“Ay, so they say,” retorted the other, gloomily; “but the change is like to bring us small comfort, if it comes. We shall have no merry time until we get the base blood out of the council; yonder hell-hound tracks us by the scent. I would he were begging again at the door of Master Friskyball.”
“Look you, Sir Barton,” rejoined the wizard, “my lord privy seal is more like to pull you by the pate than you him;” and Sanders laughed with wicked amusement as he eyed his listener. “Bear in mind the fate of Ap Ryce, and be not too forward. Cromwell is beating the bush for traitors, and if he finds you,” again the little man laughed unpleasantly, “a short shrift and your head would grin on London Bridge.”
“And if it does, why, curse you, so shall yours, you evil spirit!” Sir Barton cried with a fierce outbreak of temper, the mocking tone of Sanders having struck him like a goad.
“Pshaw!” retorted the wizard, coolly, “why fall out so swiftly? I do not fear you, man, or any one. Think you I am so great a fool as to play this game and lose? Who was it that dealt secretly with the Nun of Kent?”
He was watching the other with malicious enjoyment; noting the start of amazement and fear, he leaned back and laughed with a fiendish delight that enraged the dark man still more.
“You are a fiend!” Sir Barton said between his set teeth. “I tell you, Sanders, if you betray me, I will send you to the devil before you can grin that hellish grin of yours twice.”
Undaunted either by the threats or the furious aspect of the man, the little wizard laughed with apparently intense amusement.

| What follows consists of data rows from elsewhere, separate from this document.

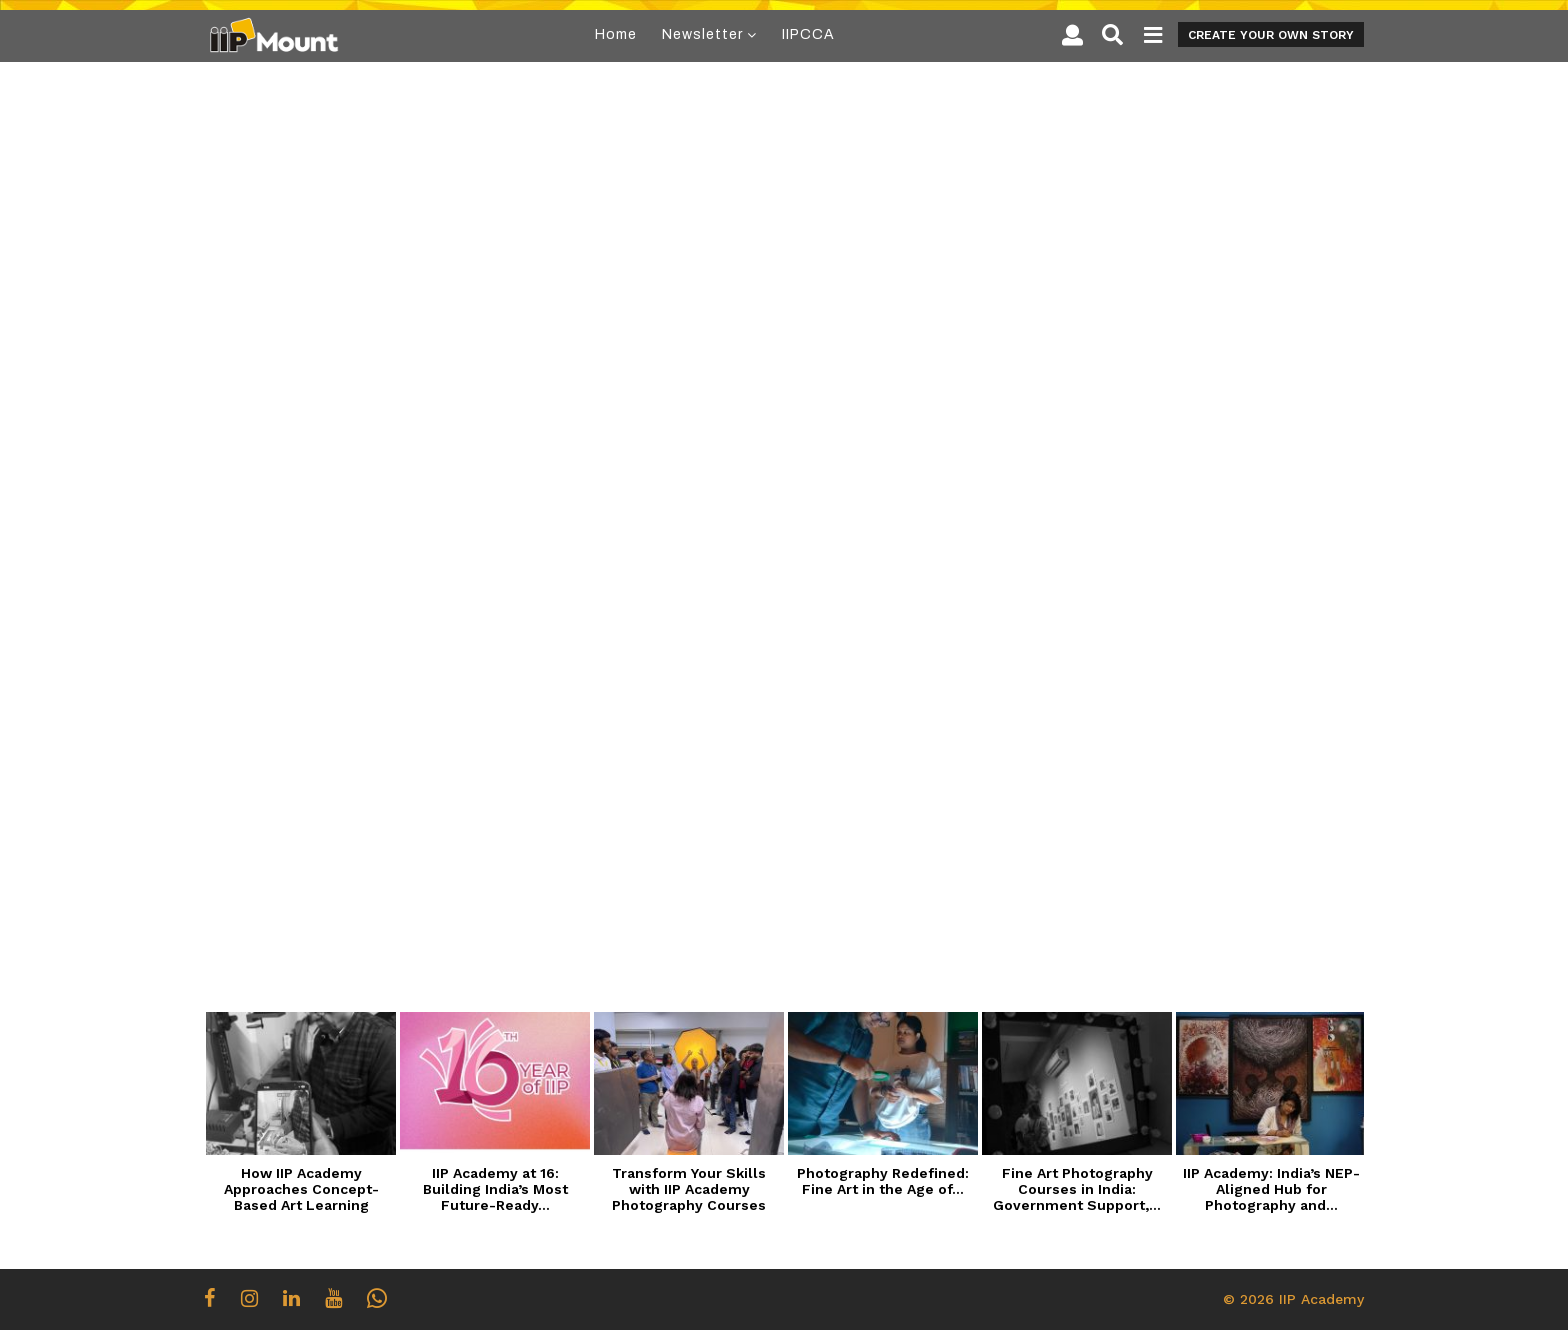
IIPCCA (808, 34)
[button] (1072, 35)
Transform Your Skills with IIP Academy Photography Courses (689, 1189)
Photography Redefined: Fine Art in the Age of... (883, 1181)
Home (616, 34)
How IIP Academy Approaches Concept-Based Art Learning (301, 1189)
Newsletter (702, 34)
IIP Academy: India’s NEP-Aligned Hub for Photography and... (1271, 1189)
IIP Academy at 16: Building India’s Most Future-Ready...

“Come, come, Sir Barton,” he said mockingly, “sit, man; ’tis not in your horoscope that you should murder me. I find you useful,” he added in a changed tone, “and you, I believe, have found me so. Waste no more threats upon me; I fear you as little as the snake that I keep in my chamber, and whose fangs I drew long since, although he is still excellent to scare women and children. Save your excessive fury until such time as the Spaniards and the Irish come to set my Lady Mary on the throne, when we shall live right merrily again and this same king shall die as did the man-queller Richard.”
“If we die not first and rot for our part in it,” retorted his companion, sullenly, having recovered his composure.
“You are not wont to be so downcast, Sir Barton,” the astrologer remarked, “nor need be. Cromwell’s new notion of parish registers is working for us among the vulgar; they believe it but a design to find the means of taxing them, and that they shall no longer eat white meat or fowls without paying dues to the king’s grace. More than half this realm is with us; and of the peers, from his grace of Norfolk down, I think they love not the new order of things, nor do they like the rule of the cloth-shearer’s son.”